[Begin]
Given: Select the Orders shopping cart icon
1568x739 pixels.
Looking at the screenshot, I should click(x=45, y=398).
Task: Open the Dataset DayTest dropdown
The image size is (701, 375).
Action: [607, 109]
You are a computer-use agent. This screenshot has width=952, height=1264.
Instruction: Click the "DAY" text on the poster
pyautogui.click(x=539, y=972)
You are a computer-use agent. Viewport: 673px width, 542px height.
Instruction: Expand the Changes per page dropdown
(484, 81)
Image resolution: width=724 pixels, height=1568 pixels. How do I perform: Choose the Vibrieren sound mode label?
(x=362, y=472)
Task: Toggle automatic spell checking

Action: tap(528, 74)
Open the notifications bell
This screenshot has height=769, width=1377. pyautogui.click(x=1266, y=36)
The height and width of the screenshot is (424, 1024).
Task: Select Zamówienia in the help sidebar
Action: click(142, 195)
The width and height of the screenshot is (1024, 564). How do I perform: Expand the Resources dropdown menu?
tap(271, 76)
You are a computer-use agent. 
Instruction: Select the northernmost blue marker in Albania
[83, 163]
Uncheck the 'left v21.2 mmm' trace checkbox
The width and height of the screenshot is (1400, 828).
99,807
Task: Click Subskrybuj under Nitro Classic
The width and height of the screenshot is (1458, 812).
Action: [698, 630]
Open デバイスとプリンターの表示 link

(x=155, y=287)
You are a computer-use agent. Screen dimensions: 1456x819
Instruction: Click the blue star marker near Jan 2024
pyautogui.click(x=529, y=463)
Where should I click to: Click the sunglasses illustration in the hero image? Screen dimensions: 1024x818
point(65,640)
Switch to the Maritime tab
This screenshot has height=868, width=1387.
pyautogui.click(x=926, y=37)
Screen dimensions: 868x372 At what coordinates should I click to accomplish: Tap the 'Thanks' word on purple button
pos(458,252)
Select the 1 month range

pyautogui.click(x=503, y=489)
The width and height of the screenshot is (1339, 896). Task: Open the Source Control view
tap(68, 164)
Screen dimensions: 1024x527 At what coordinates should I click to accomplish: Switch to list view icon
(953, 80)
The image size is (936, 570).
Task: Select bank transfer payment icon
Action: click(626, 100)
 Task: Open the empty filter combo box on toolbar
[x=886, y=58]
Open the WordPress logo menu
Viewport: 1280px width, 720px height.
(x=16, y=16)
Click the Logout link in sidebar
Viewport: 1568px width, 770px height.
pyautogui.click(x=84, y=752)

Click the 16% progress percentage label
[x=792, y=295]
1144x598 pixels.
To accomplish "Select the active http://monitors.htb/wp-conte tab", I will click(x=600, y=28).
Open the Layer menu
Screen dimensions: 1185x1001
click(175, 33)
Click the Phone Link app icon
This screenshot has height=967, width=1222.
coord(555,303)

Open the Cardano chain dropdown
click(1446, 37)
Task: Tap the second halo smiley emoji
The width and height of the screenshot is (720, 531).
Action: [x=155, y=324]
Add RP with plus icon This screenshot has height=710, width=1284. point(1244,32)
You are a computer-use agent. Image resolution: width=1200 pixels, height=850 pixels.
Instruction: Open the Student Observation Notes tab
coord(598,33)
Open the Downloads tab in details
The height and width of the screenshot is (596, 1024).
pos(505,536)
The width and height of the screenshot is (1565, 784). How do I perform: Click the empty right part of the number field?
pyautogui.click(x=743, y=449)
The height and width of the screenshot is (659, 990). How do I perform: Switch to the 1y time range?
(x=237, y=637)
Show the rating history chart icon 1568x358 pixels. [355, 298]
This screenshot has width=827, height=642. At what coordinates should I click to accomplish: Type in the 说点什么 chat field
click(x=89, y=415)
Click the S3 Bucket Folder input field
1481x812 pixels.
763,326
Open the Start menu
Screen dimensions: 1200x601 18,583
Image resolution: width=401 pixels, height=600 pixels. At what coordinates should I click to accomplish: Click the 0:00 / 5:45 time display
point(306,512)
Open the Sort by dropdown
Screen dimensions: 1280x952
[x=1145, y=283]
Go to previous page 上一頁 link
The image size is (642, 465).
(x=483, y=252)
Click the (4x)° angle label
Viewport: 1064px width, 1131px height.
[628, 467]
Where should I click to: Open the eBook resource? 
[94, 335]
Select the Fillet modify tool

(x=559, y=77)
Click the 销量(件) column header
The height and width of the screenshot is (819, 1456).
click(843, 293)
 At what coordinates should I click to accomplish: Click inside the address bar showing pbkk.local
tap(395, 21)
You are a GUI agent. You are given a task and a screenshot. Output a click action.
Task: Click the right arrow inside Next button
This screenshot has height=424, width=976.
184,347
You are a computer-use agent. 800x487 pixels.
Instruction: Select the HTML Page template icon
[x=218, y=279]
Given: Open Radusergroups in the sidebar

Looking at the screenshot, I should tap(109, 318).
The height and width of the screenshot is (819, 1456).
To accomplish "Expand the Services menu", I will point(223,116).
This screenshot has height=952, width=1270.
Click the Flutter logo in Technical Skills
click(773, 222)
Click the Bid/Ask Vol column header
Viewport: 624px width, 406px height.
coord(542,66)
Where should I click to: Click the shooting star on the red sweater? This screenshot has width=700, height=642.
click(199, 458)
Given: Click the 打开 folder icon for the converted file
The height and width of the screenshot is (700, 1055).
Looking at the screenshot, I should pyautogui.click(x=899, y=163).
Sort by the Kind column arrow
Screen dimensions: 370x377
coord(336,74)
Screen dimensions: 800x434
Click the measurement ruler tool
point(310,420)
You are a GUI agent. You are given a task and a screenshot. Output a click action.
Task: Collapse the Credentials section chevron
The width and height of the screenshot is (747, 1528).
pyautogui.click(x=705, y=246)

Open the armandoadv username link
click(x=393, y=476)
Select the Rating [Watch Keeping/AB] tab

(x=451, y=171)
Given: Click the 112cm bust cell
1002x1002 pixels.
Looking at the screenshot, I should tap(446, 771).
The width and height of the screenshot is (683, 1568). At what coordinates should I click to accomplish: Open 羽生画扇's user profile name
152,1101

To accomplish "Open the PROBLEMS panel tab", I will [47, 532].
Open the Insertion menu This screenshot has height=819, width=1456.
[End]
Exercise >>
Rewrite the items above, replacing every occurrence of "computer-use agent" with "GUI agent" and leaving all other text unchanged.

Solution to the exercise >>
Given: Select the Orders shopping cart icon
1568x739 pixels.
Looking at the screenshot, I should click(x=45, y=398).
Task: Open the Dataset DayTest dropdown
The image size is (701, 375).
Action: [607, 109]
You are a GUI agent. This screenshot has width=952, height=1264.
Instruction: Click the "DAY" text on the poster
pyautogui.click(x=539, y=972)
You are a GUI agent. Viewport: 673px width, 542px height.
Instruction: Expand the Changes per page dropdown
(484, 81)
Image resolution: width=724 pixels, height=1568 pixels. How do I perform: Choose the Vibrieren sound mode label?
(x=362, y=472)
Task: Toggle automatic spell checking

Action: tap(528, 74)
Open the notifications bell
This screenshot has height=769, width=1377. pyautogui.click(x=1266, y=36)
The height and width of the screenshot is (424, 1024).
Task: Select Zamówienia in the help sidebar
Action: click(142, 195)
The width and height of the screenshot is (1024, 564). How do I perform: Expand the Resources dropdown menu?
tap(271, 76)
You are a GUI agent. 
Instruction: Select the northernmost blue marker in Albania
[83, 163]
Uncheck the 'left v21.2 mmm' trace checkbox
The width and height of the screenshot is (1400, 828).
99,807
Task: Click Subskrybuj under Nitro Classic
The width and height of the screenshot is (1458, 812).
Action: [698, 630]
Open デバイスとプリンターの表示 link

(x=155, y=287)
You are a GUI agent. Screen dimensions: 1456x819
Instruction: Click the blue star marker near Jan 2024
pyautogui.click(x=529, y=463)
Where should I click to: Click the sunglasses illustration in the hero image? Screen dimensions: 1024x818
point(65,640)
Switch to the Maritime tab
This screenshot has height=868, width=1387.
pyautogui.click(x=926, y=37)
Screen dimensions: 868x372 At what coordinates should I click to accomplish: Tap the 'Thanks' word on purple button
pos(458,252)
Select the 1 month range

pyautogui.click(x=503, y=489)
The width and height of the screenshot is (1339, 896). Task: Open the Source Control view
tap(68, 164)
Screen dimensions: 1024x527 At what coordinates should I click to accomplish: Switch to list view icon
(953, 80)
The image size is (936, 570).
Task: Select bank transfer payment icon
Action: click(626, 100)
 Task: Open the empty filter combo box on toolbar
[x=886, y=58]
Open the WordPress logo menu
Viewport: 1280px width, 720px height.
(x=16, y=16)
Click the Logout link in sidebar
Viewport: 1568px width, 770px height.
pyautogui.click(x=84, y=752)

Click the 16% progress percentage label
[x=792, y=295]
1144x598 pixels.
To accomplish "Select the active http://monitors.htb/wp-conte tab", I will click(x=600, y=28).
Open the Layer menu
Screen dimensions: 1185x1001
click(175, 33)
Click the Phone Link app icon
This screenshot has height=967, width=1222.
coord(555,303)

Open the Cardano chain dropdown
click(1446, 37)
Task: Tap the second halo smiley emoji
The width and height of the screenshot is (720, 531).
Action: [x=155, y=324]
Add RP with plus icon This screenshot has height=710, width=1284. point(1244,32)
You are a GUI agent. Image resolution: width=1200 pixels, height=850 pixels.
Instruction: Open the Student Observation Notes tab
coord(598,33)
Open the Downloads tab in details
The height and width of the screenshot is (596, 1024).
pos(505,536)
The width and height of the screenshot is (1565, 784). How do I perform: Click the empty right part of the number field?
pyautogui.click(x=743, y=449)
The height and width of the screenshot is (659, 990). How do I perform: Switch to the 1y time range?
(x=237, y=637)
Show the rating history chart icon 1568x358 pixels. [355, 298]
This screenshot has width=827, height=642. At what coordinates should I click to accomplish: Type in the 说点什么 chat field
click(x=89, y=415)
Click the S3 Bucket Folder input field
1481x812 pixels.
763,326
Open the Start menu
Screen dimensions: 1200x601 18,583
Image resolution: width=401 pixels, height=600 pixels. At what coordinates should I click to accomplish: Click the 0:00 / 5:45 time display
point(306,512)
Open the Sort by dropdown
Screen dimensions: 1280x952
[x=1145, y=283]
Go to previous page 上一頁 link
The image size is (642, 465).
(x=483, y=252)
Click the (4x)° angle label
Viewport: 1064px width, 1131px height.
[628, 467]
Where should I click to: Open the eBook resource? 
[94, 335]
Select the Fillet modify tool

(x=559, y=77)
Click the 销量(件) column header
The height and width of the screenshot is (819, 1456).
click(843, 293)
 At what coordinates should I click to accomplish: Click inside the address bar showing pbkk.local
tap(395, 21)
You are a GUI agent. You are given a task and a screenshot. Output a click action.
Task: Click the right arrow inside Next button
This screenshot has height=424, width=976.
184,347
You are a GUI agent. 800x487 pixels.
Instruction: Select the HTML Page template icon
[x=218, y=279]
Given: Open Radusergroups in the sidebar

Looking at the screenshot, I should tap(109, 318).
The height and width of the screenshot is (819, 1456).
To accomplish "Expand the Services menu", I will point(223,116).
This screenshot has height=952, width=1270.
Click the Flutter logo in Technical Skills
click(773, 222)
Click the Bid/Ask Vol column header
Viewport: 624px width, 406px height.
coord(542,66)
Where should I click to: Click the shooting star on the red sweater? This screenshot has width=700, height=642.
click(199, 458)
Given: Click the 打开 folder icon for the converted file
The height and width of the screenshot is (700, 1055).
Looking at the screenshot, I should pyautogui.click(x=899, y=163).
Sort by the Kind column arrow
Screen dimensions: 370x377
coord(336,74)
Screen dimensions: 800x434
Click the measurement ruler tool
point(310,420)
You are a GUI agent. You are given a task and a screenshot. Output a click action.
Task: Collapse the Credentials section chevron
The width and height of the screenshot is (747, 1528).
pyautogui.click(x=705, y=246)

Open the armandoadv username link
click(x=393, y=476)
Select the Rating [Watch Keeping/AB] tab

(x=451, y=171)
Given: Click the 112cm bust cell
1002x1002 pixels.
Looking at the screenshot, I should tap(446, 771).
The width and height of the screenshot is (683, 1568). At what coordinates should I click to accomplish: Open 羽生画扇's user profile name
152,1101

To accomplish "Open the PROBLEMS panel tab", I will [47, 532].
Open the Insertion menu This screenshot has height=819, width=1456.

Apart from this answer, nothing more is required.